Estamos ahí, punto y final o punto y seguido. Yo la sigo a
trompicones escaleras arriba hasta llegar al descansillo, la acorralo en la
puerta y la beso mientras hago girar la llave. Se arrodilla en el sofá mientras
me clava ese mar que tiene en la mirada, la devoraría en este mismo instante.

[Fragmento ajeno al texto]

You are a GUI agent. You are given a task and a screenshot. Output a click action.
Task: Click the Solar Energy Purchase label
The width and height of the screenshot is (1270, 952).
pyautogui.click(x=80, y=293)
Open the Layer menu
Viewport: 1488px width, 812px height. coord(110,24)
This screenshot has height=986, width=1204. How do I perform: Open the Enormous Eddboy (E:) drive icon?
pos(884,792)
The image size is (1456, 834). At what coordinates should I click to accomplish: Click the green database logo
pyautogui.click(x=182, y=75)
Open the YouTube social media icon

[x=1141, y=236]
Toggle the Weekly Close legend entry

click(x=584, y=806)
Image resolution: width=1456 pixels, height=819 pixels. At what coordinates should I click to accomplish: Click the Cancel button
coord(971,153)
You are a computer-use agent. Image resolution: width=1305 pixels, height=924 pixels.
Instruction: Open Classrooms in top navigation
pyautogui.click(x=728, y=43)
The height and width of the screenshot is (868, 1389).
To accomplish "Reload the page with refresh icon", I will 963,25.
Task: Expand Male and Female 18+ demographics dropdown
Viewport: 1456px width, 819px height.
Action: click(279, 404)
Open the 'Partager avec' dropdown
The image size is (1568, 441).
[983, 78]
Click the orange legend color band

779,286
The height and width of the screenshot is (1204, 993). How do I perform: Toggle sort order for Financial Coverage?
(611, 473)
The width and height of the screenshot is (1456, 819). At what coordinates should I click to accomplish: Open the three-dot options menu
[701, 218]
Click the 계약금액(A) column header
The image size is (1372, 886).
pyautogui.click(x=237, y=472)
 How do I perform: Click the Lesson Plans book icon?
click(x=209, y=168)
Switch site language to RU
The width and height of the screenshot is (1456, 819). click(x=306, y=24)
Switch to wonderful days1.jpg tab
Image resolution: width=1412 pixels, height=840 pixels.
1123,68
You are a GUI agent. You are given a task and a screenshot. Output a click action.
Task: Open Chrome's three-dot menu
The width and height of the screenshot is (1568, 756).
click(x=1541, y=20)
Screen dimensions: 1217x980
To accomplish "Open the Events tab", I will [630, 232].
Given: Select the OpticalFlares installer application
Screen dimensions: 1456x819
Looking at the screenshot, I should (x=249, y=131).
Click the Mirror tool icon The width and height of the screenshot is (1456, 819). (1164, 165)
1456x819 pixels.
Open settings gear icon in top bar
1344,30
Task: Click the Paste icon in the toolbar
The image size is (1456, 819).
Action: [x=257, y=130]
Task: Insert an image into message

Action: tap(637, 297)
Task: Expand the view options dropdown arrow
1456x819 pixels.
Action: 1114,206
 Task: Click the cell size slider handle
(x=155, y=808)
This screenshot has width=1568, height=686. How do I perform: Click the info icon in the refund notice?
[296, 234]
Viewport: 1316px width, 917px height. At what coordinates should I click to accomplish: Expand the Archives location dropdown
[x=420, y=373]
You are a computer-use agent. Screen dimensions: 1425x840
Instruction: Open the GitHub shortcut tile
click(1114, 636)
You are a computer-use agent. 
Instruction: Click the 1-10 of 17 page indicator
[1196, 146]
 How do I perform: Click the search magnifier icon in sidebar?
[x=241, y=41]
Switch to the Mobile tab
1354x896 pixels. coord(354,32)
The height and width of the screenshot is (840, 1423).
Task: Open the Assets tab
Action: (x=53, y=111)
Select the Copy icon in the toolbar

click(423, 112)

Su respiración poniendo a prueba mi oído, sus labios color
carmesí, la curva de su espalda… Todo resalta ante su desnudez. Me abalanzo y
ella me esquiva. Jugamos en nuestro propio mundo sabiendo que, después de todo
este tiempo, seguimos ardiendo con el deseo tanto o más que el primer día. La
persigo y nos rozamos, cada vez más despacio, hasta acabar acostados sobre el
colchón. La miro, ahora mismo, me deleito y me pierdo por el amor que siento
por ella.
Con un dedo sigo la forma de sus labios y voy dibujando una
línea que baja por su cuello, por sus costillas, por sus caderas, más allá… La
beso como si mañana fuese a acabarse el mundo porque, si llega a suceder, no
quiero quedarme con las ganas.
¿Y qué si sus labios han perdido el color de tanto amarnos?
Yo la deseo así, ardientemente, desde la piel hasta el alma.